The quiet emptiness of her flat seemed to close in on her as she restlessly paced its rooms. It was Friday evening, the end of the third day without Luke, and the weekend stretched ahead of her interminably. She thought suddenly of her parents, and realized guiltily that she hadn’t yet told them what had happened, that it hadn’t even occurred to her to ring them. Quickly she ran to fetch her phone. But returning to the sofa she sat staring down at it for a long, silent moment, before eventually letting it fall, unused, to her lap.
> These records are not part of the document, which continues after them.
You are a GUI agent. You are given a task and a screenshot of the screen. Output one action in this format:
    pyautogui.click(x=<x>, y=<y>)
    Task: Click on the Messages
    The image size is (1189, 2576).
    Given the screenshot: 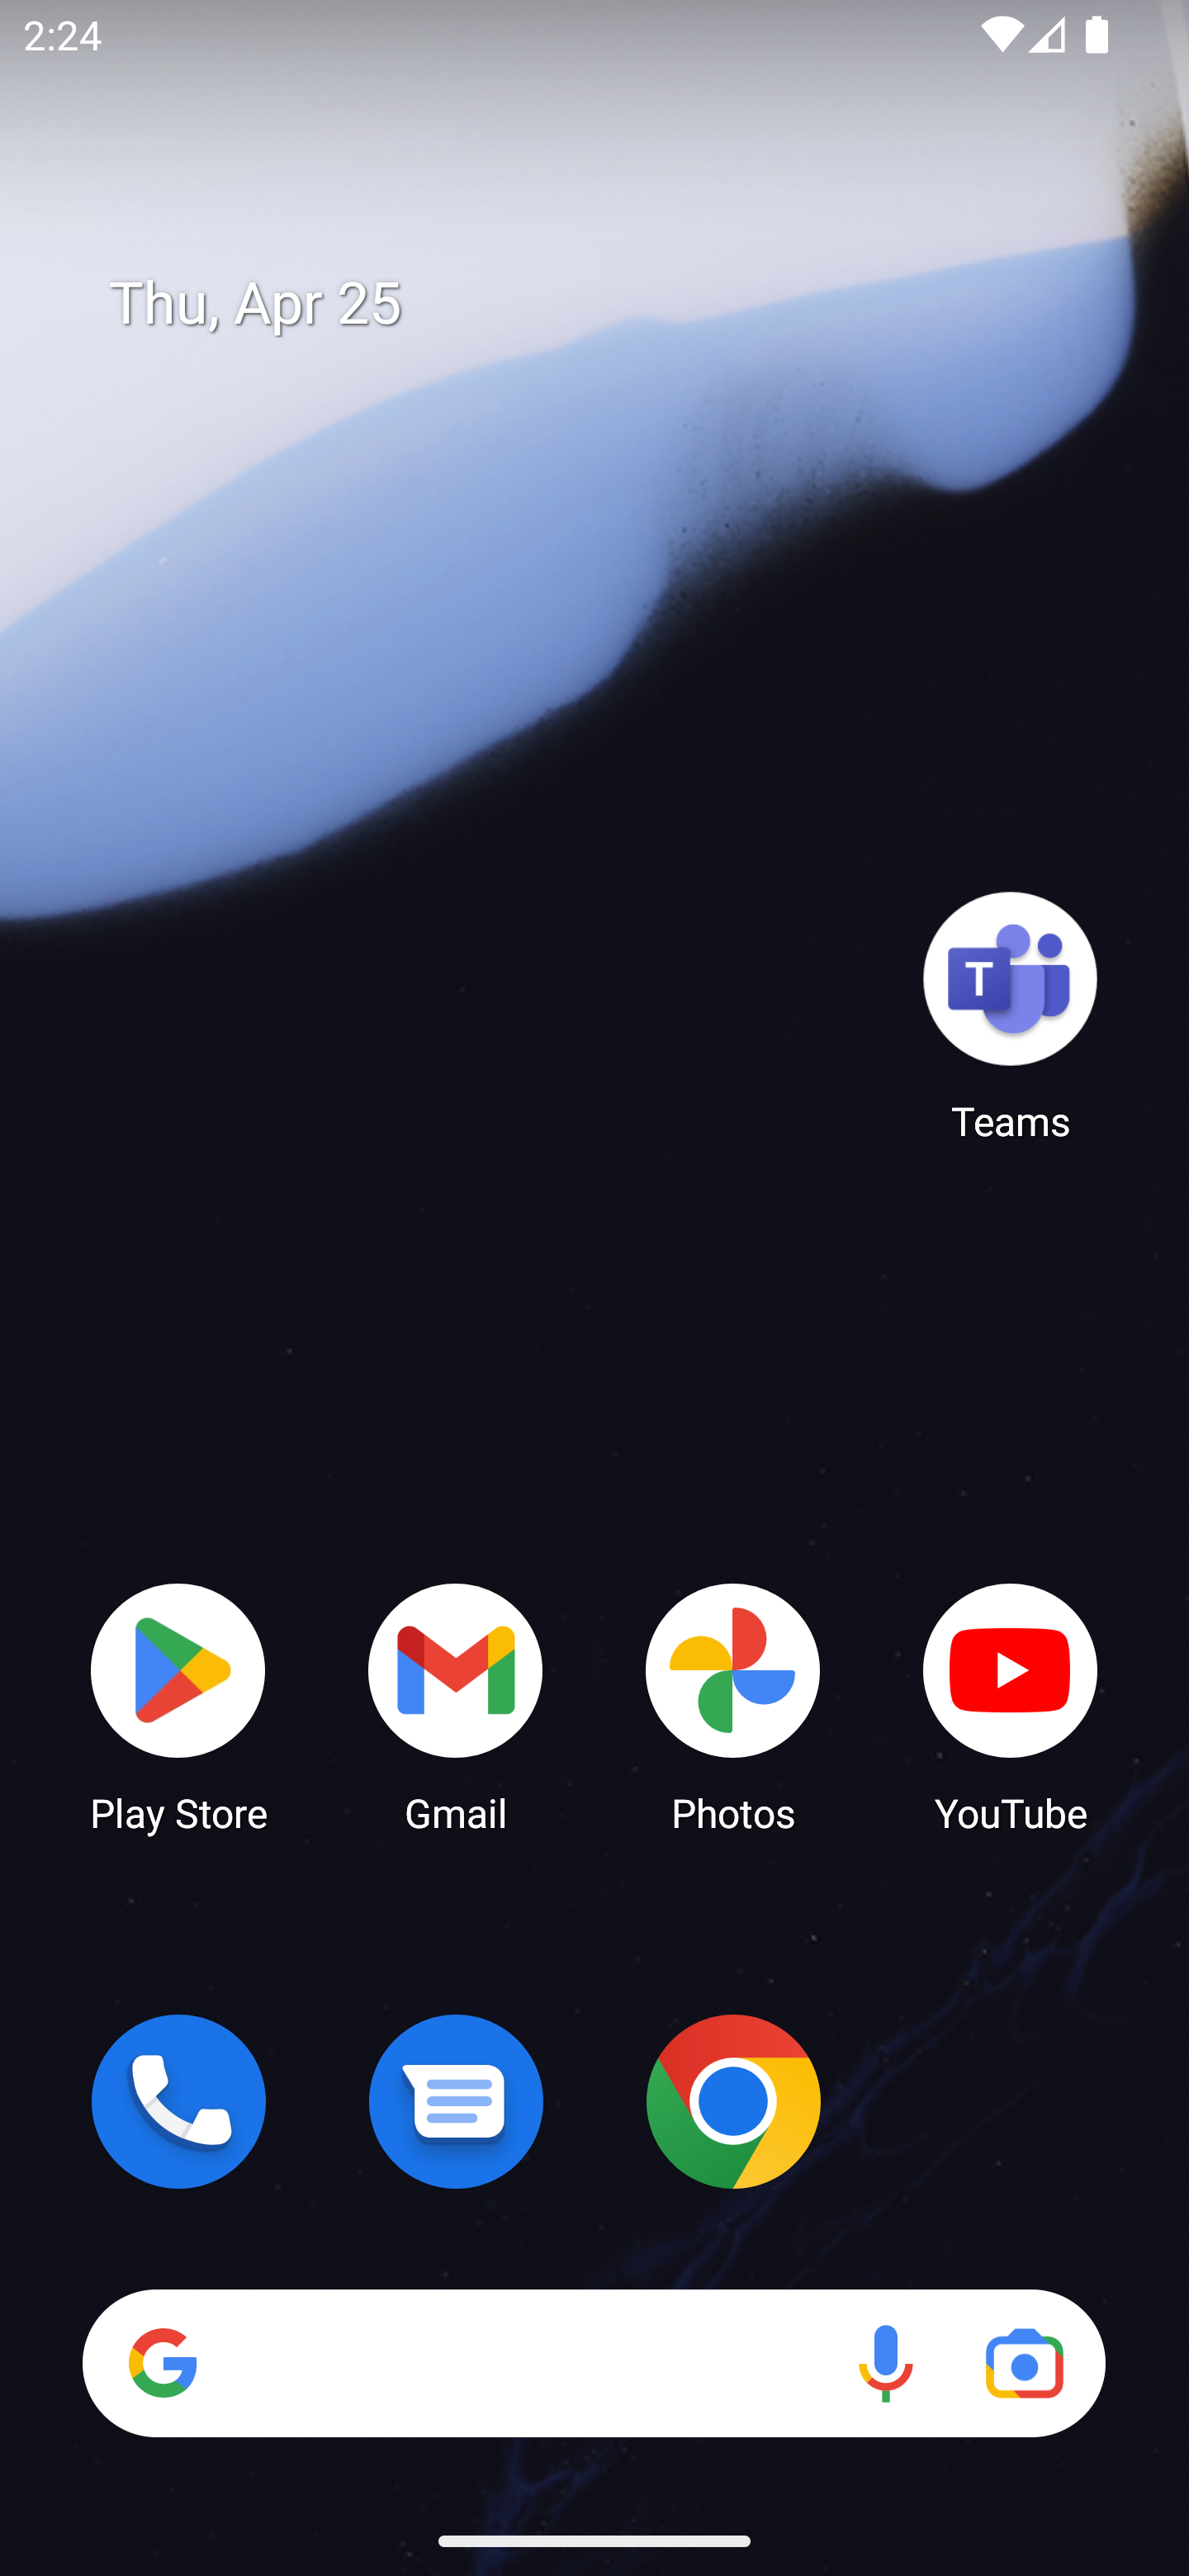 What is the action you would take?
    pyautogui.click(x=456, y=2101)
She was an only child, a late and unexpected baby born in Penge to a medical secretary and a bank clerk in their mid-forties. It had always seemed to Clara growing up that Linda and Graham Haynes had never quite acclimatized themselves to the arrival of a child. Clara’s presence seemed to constantly take them by surprise, and she spent much of her childhood playing quietly alone, or trailing after them while they visited garden centres, or car boot sales, not entirely sure they had remembered she was there. They hadn’t been unkind, not at all, and they seemed to love her, in their way, yet she felt that she had always remained a puzzle to them. They’d looked on, nonplussed, while she devoured books, or spent hours writing stories, and were clearly baffled when she won a place at university – the first in the family to have done so. They’d retired to the Algarve the moment Clara had entered halls and, in their mid-seventies now, were quiet, private people, prone to anxiety, fond of their familiar routines and their own company, though they dutifully phoned their only daughter every other Sunday without fail.